# Task details
Report every line of the records below that contains the word "agent".

# Input data
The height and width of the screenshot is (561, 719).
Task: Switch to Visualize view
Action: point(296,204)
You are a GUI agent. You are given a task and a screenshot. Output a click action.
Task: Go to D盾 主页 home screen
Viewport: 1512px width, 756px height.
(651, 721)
* * *
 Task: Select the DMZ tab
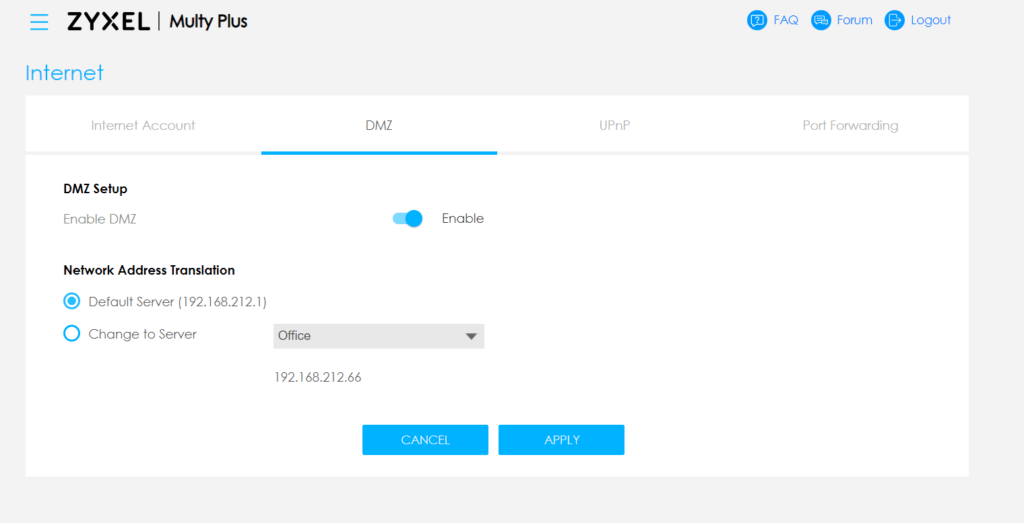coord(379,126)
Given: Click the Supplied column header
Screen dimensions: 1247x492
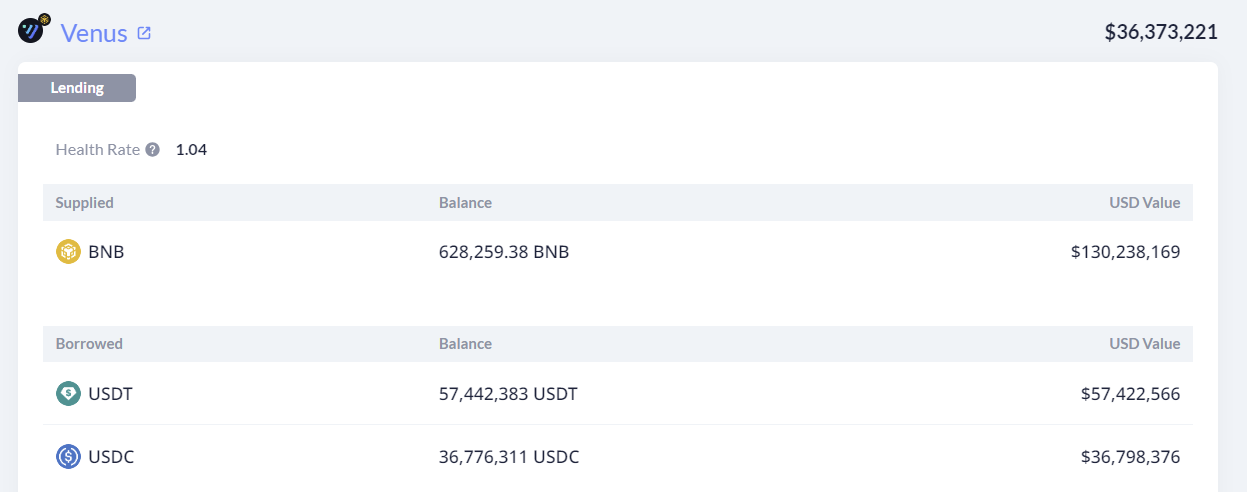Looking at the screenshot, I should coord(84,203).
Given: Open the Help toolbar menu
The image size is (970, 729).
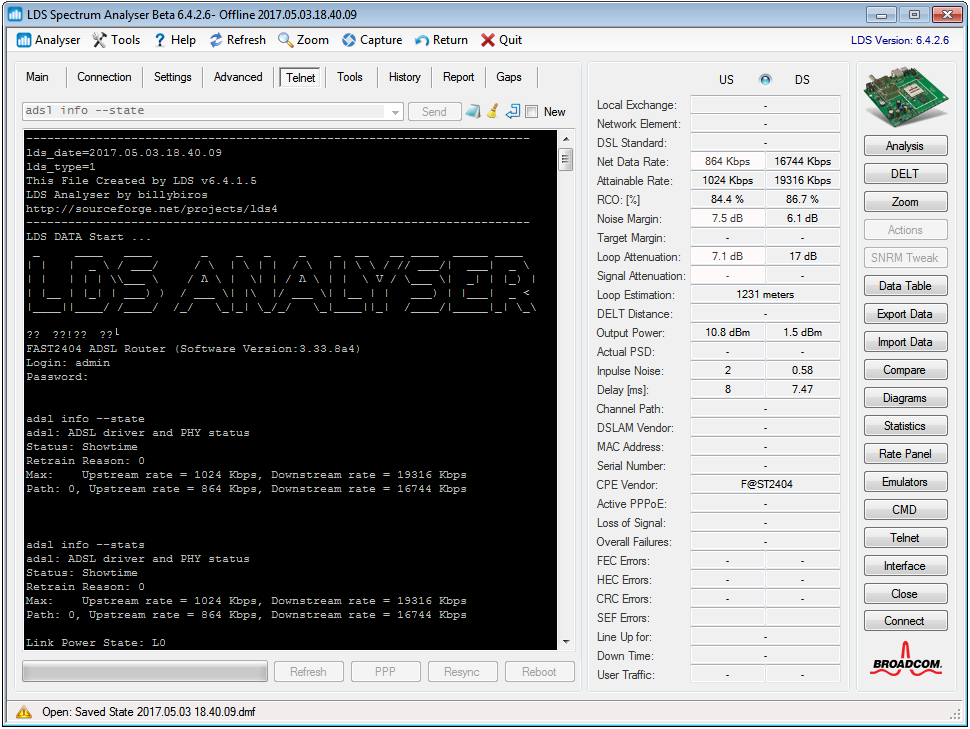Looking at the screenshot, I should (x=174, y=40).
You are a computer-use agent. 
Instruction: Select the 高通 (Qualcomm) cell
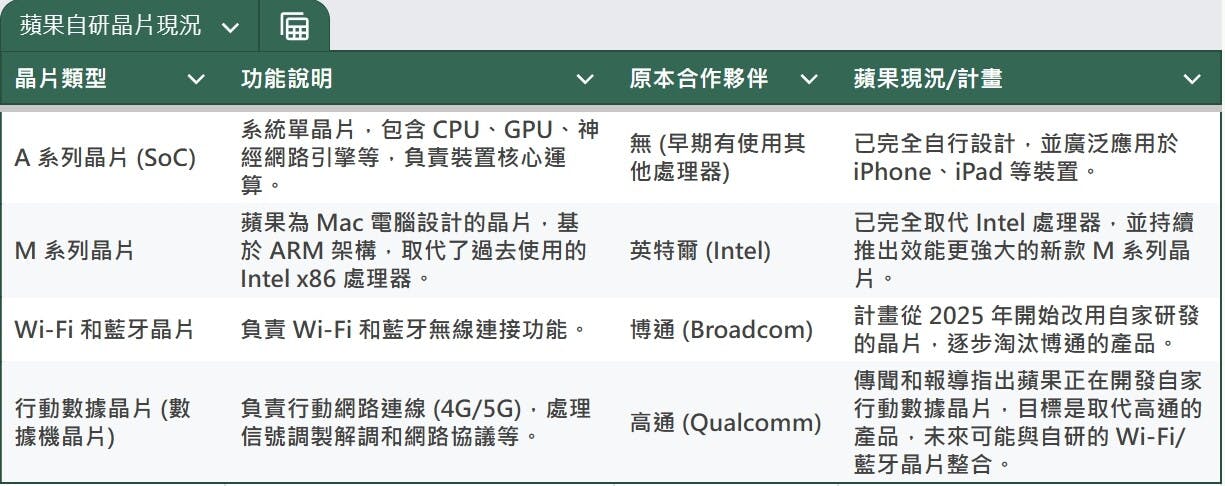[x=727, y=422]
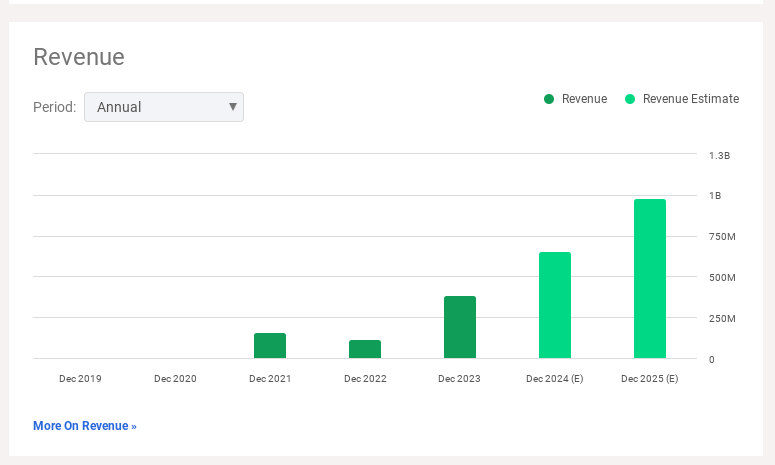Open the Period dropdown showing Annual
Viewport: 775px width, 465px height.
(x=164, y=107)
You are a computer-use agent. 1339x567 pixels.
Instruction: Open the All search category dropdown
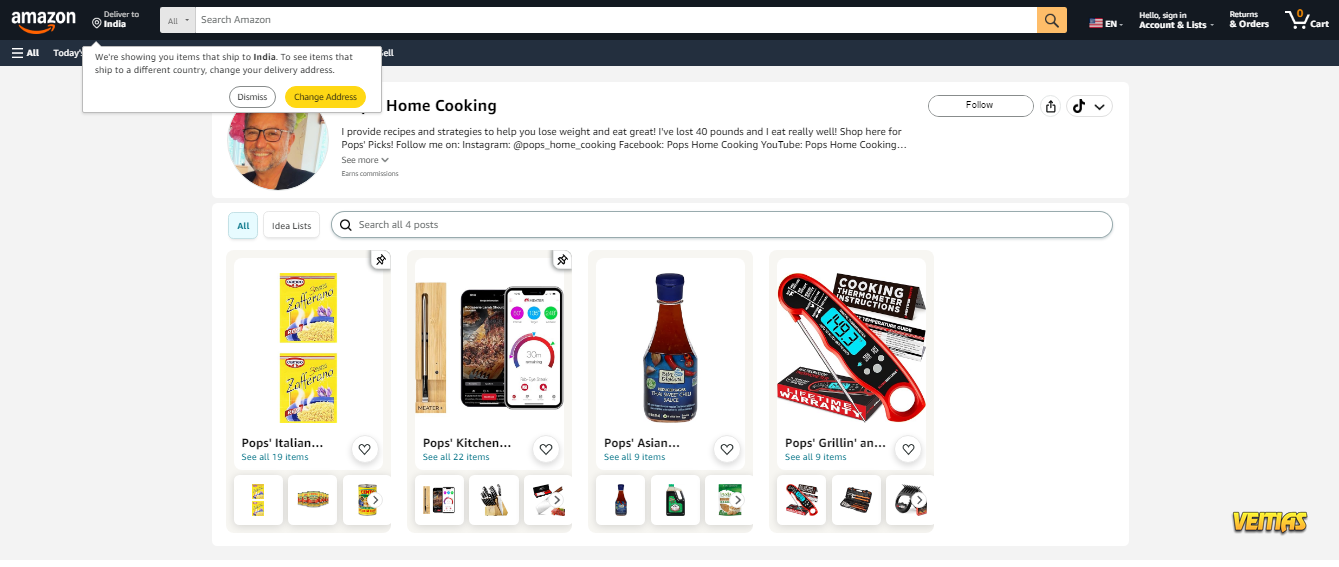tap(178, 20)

# Written answer
You are a GUI agent. You are given a task and a screenshot. Output a click action.
You are a computer-use agent. 
You are a computer-use agent. 1339x567 pixels.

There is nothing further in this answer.